Pourquoi les gens de bien sont sujets au malheur, lorsqu'il existe une providence   Traduction J. Baillard, 1914.

 

Les prospérités descendent sur le vulgaire, sur les âmes communes ; mais réduire à l’impuissance le malheur et tout ce qui fait peur aux mortels n’appartient qu’au grand homme. Jouir d’un bonheur constant et traverser la vie sans que rien ait froissé notre âme, ç’est ne pas connaître la seconde face des choses humaines. Tu es homme de courage : mais d’où puis-je le savoir, si le sort ne te donne les moyens de montrer ton grand cœur ? Tu es descendu dans l’arène ; si nul rival n’était là, la couronne est à toi, mais non la victoire. Ce n’est pas de ton courage que je te félicite, c’est d’avoir gagné comme qui dirait le consulat ou la préture : un titre, un avancement.

J’en puis dire autant à l’homme vertueux, si quelque passe difficile ne lui a donné, ne fût-ce qu’une fois, l’occasion de signaler sa vertu : je t’estime malheureux, pour ne l’avoir jamais été ; tu as traversé la vie sans combat.
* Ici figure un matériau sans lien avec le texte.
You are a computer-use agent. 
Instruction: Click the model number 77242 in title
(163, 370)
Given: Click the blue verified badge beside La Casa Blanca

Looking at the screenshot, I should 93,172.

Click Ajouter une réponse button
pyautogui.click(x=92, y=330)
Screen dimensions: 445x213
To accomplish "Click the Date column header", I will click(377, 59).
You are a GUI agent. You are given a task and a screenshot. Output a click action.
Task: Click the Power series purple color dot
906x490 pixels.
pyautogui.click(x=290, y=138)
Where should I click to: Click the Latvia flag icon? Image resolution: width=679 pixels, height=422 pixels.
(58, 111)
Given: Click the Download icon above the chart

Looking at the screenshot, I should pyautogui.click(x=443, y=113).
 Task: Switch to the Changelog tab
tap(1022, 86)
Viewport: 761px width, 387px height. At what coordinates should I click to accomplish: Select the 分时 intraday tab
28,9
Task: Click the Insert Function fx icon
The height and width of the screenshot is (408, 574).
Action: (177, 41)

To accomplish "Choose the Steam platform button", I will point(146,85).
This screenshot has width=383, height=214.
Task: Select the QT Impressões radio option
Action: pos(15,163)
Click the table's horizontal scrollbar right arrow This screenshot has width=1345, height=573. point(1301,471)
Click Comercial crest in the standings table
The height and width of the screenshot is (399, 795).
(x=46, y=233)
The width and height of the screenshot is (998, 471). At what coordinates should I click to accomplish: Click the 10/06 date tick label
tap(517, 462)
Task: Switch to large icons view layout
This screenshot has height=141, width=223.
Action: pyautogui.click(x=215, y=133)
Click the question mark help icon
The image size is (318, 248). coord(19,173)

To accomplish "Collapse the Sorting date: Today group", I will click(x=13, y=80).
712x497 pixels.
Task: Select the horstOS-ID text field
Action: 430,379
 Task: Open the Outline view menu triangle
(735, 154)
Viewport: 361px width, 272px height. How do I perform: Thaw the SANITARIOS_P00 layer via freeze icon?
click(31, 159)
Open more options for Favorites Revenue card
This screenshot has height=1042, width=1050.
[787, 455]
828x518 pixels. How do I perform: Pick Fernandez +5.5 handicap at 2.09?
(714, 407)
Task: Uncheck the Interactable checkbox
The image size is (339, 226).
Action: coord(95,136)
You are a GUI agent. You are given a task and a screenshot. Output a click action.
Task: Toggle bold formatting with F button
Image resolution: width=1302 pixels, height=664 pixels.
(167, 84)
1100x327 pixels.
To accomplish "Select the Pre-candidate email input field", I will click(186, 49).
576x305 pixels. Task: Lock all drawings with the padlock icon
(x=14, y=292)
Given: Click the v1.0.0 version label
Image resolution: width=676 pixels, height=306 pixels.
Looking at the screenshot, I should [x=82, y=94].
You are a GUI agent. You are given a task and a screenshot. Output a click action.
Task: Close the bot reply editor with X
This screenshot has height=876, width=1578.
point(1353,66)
Personne ne saura ta force, tu ne la sauras pas toi-même. Pour se connaître il faut s’être essayé ; à l’œuvre seulement on apprend ce qu’on pouvait faire. Aussi a-t-on vu des hommes provoquer le malheur qui les respectait, et chercher à faire briller leur vertu près de s’ensevelir dans l’obscurité. Oui, le grand homme parfois aime l’adversité, comme le brave soldat aime la guerre. J’ai vu, sous Caligula, Triumphus le mirmillon se plaindre de la rareté des jeux : « Les belles années perdues ! » s’écriait-il.

Le courage est avide de périls : il songe où il tend, non à ce qu’il va souffrir : car les souffrances sont elles-mêmes une part de la gloire. Le guerrier est fier de ses blessures : il étale avec complaisance le sang qu’il est heureux de répandre ; et au retour de la bataille, quoique les autres aient aussi bien fait, les regards s’attachent surtout aux blessés.